No evidence appears tending to show that the bankrupt did not have remaining sufficient property to meet his then obligations and even an unanticipated and unknown assessment which could not have exceeded $31,000, made some five years after the conveyance. In fact, it is fair to conclude from the evidence to the contrary.
*264Further, it is urged that there was no intent on the part of the bankrupt to convey the property to his wife, as there was no delivery of the deeds and that he treated it as his own. The complaint alleges that the bankrupt executed the deeds and conveyed the property to his wife as her sole and separate property, and that allegation, together with the deeds in evidence, imports a delivery. Further testimony of the statement of Graham introduced by the plaintiff, that he, at the request of the bankrupt, delivered the deeds to Mrs. Helmer by handing- them to her, shows a delivery.
It is also urged that the bankrupt treated the property as community property after the conveyance was made by exercising control and management. However, the complaint alleges that the conveyance of the property to the wife was as her sole and separate property, which could, under the allegations of the complaint, only 0be avoided by fraud at the time the deeds were executed and any subsequent events and conduct of the husband, without the acquiescence of his wife, or acts of hers not showing intent to transfer the property to him, would not create a presumption that the property was his separate or community property. Wilkerson v. Aven, 26 Idaho, 559, 144 P. 1105; Miller v. Brode, 186 Cal. 409, 199 P. 531; Dale v. Dale, 87 Cal.App. 359, 262 P. 339; Bias v. Reed et al., 169 Cal. 33, 145 P. 516. The Supreme Court of Idaho has said: “The fact, that the husband at times had the management and control of the property purchased with the moneys of the wife with her consent creates no presumption that the property was either his separate property or that it was community property.” Chicago Portrait Co. v. Sexton, 49 Idaho, 128, 286 P. 615. The deeds from the bankrupt to his wife contain specific declarations that the property is conveyed as her separate property, and those recitals are strong evidence of his intention to relinquish his claim on it, and can only be rebutted- by evidence that the conveyance was procured by fraud.

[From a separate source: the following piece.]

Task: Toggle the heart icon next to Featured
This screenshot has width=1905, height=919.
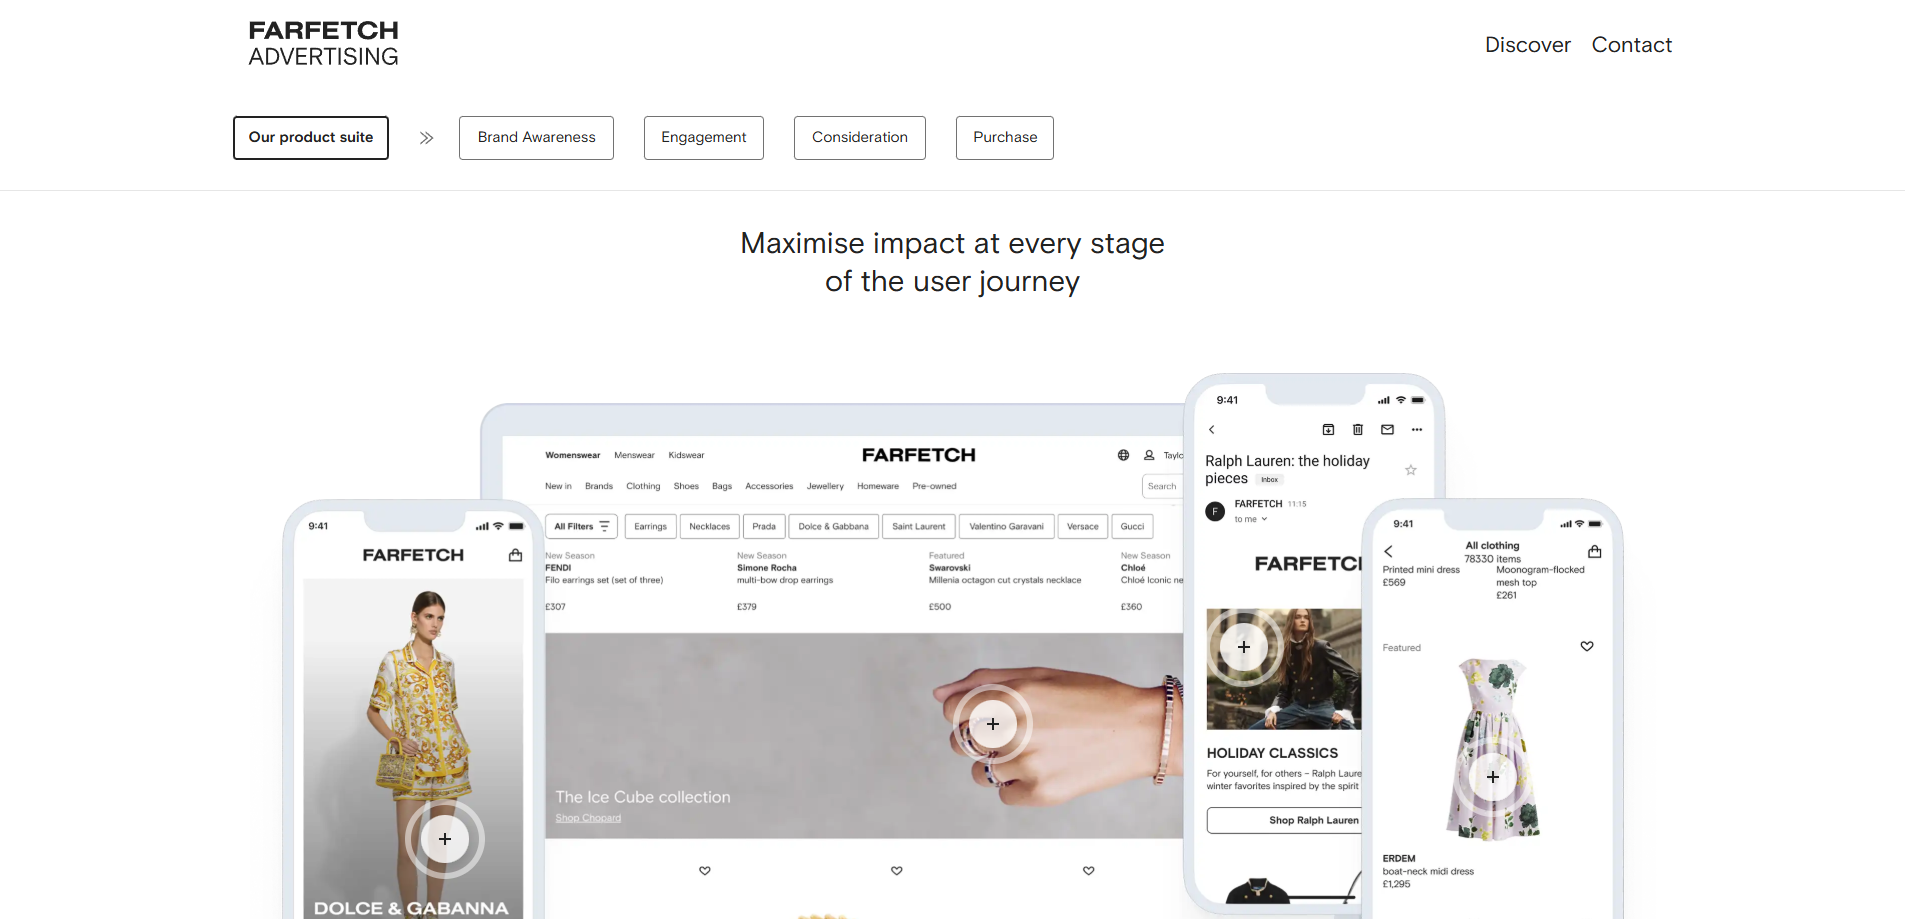Action: 1586,647
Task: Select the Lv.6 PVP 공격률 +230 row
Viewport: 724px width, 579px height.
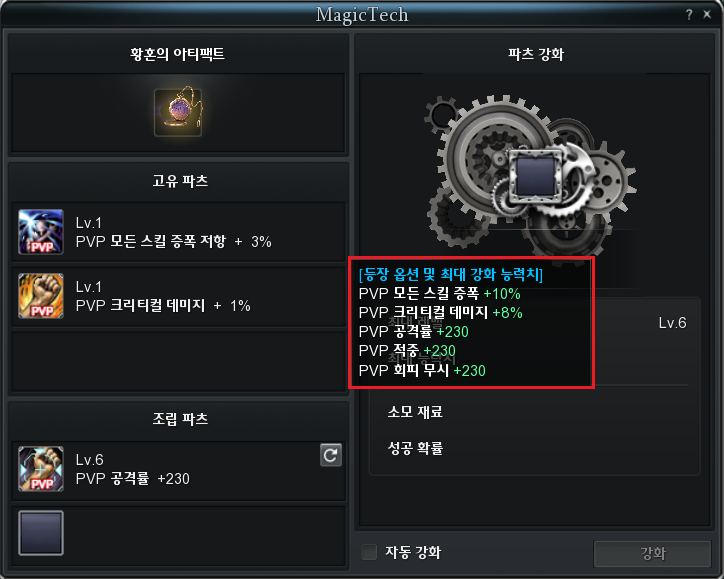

A married woman is not estopped by acts done by her husband in respect to her separate property without her knowledge and consent. One of' the necessary elements of an estoppel to be invoked by the plaintiff is that the bank acting upon the acts of the husband was misled to its injury by the conduct of the wife against whom it is here sought to be invoked. City of Cœur d’Alene v. Spokane & E. I. Railroad Co., 31 Idaho, 160, 169 P. 930. This requirement of the law is not sustained by the evidence, for the mere fact that the bankrupt paid taxes, collected rent, and at times directed the operation of the property did not mislead the bank in extending any credit forming the basis of the present action, and under such circumstances do not warrant'the invoking of the doctrine of estoppel by plaintiff against the wife.
The evidence presented by the plaintiff failing to establish the cause of action pleaded in the complaint, therefore the motion for nonsuit is granted.